Crime and risk expert, Chris Mathers spent twenty years undercover with the RCMP, taking down organized crime by posing as a gangster, drug trafficker, and money launderer. His deep insight into how the underworld operates guided him through investigations for the FBI, the US Drug Enforcement Administration, US Customs Service, Interpol, and Scotland Yard.
Today, Mathers consults companies on due diligence, cyber security and financial crimes. A featured speaker at COR.SPARK Innovation Summit 2019, Mathers will talk about synthetic identity theft and how financial institutions can root out this growing challenge. In this exclusive interview with Symcor, we discuss the role that technology plays in financial fraud and what needs to change at the regulatory and industry level to combat synthetic identity theft.
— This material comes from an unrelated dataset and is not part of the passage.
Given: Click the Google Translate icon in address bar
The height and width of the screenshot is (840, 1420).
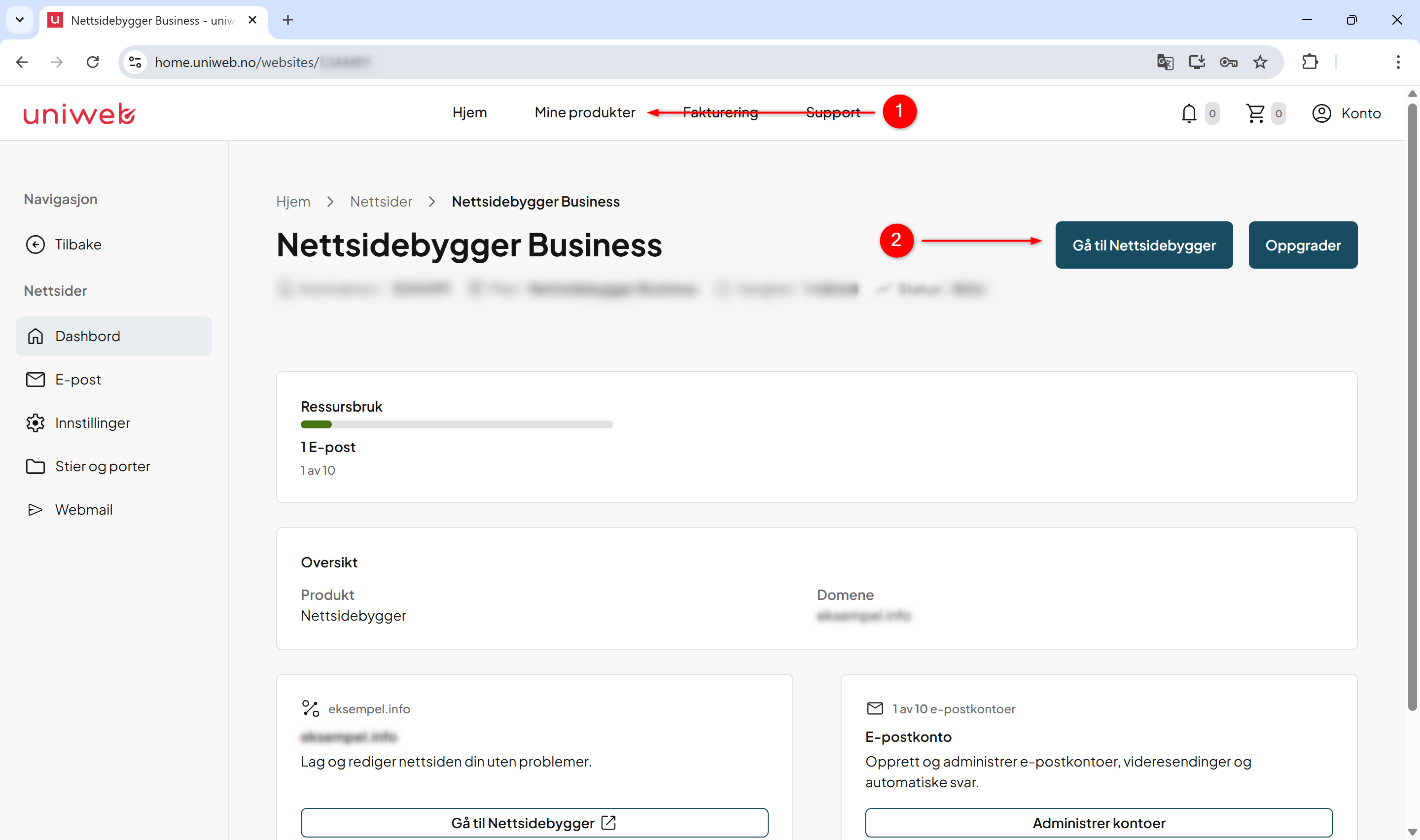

Symcor: For over four decades you’ve led the fight against money laundering and financial crime. How has the nature of financial fraud changed over the years?
Chris Mathers: The most profound change, obviously, is technology. When I first started, people committed fraud on paper. The proliferation of technology has provided criminals with the opportunity to commit crimes with a high monetary return and little chance of apprehension across international borders.
Another interesting change relates to trust. One of the side effects of the proliferation of technology seems to be the gradual erosion of trust. Today, it is almost assumed that every transaction may be fraudulent. For even the most basic transactions, consumers are now required to produce identification to confirm their identity.
Finally, we need to realize that there are no new crimes, but new ways of committing the same old crimes.
Symcor: One of the fastest growing financial crimes is synthetic identity theft. Why have banks, lawmakers and law enforcement agencies been unable to contain this menace?
Chris Mathers: Synthetic identity fraud has always existed in some form or another. But the current privacy legislative framework in Canada, which has not been substantially updated to consider emerging technologies, poses challenges to overcoming this problem. Financial institutions and the public markets are the backbone of our economic system, and we have to preserve the faith that Canadians have in that system. If fraud is allowed to proliferate, that faith could be lost.
Secondly, courts need to stop considering fraud a ‘victimless crime’. It’s hardly that. Sentencing should address deterrence and punishment.
Symcor: What needs to change to enhance our current risk posture?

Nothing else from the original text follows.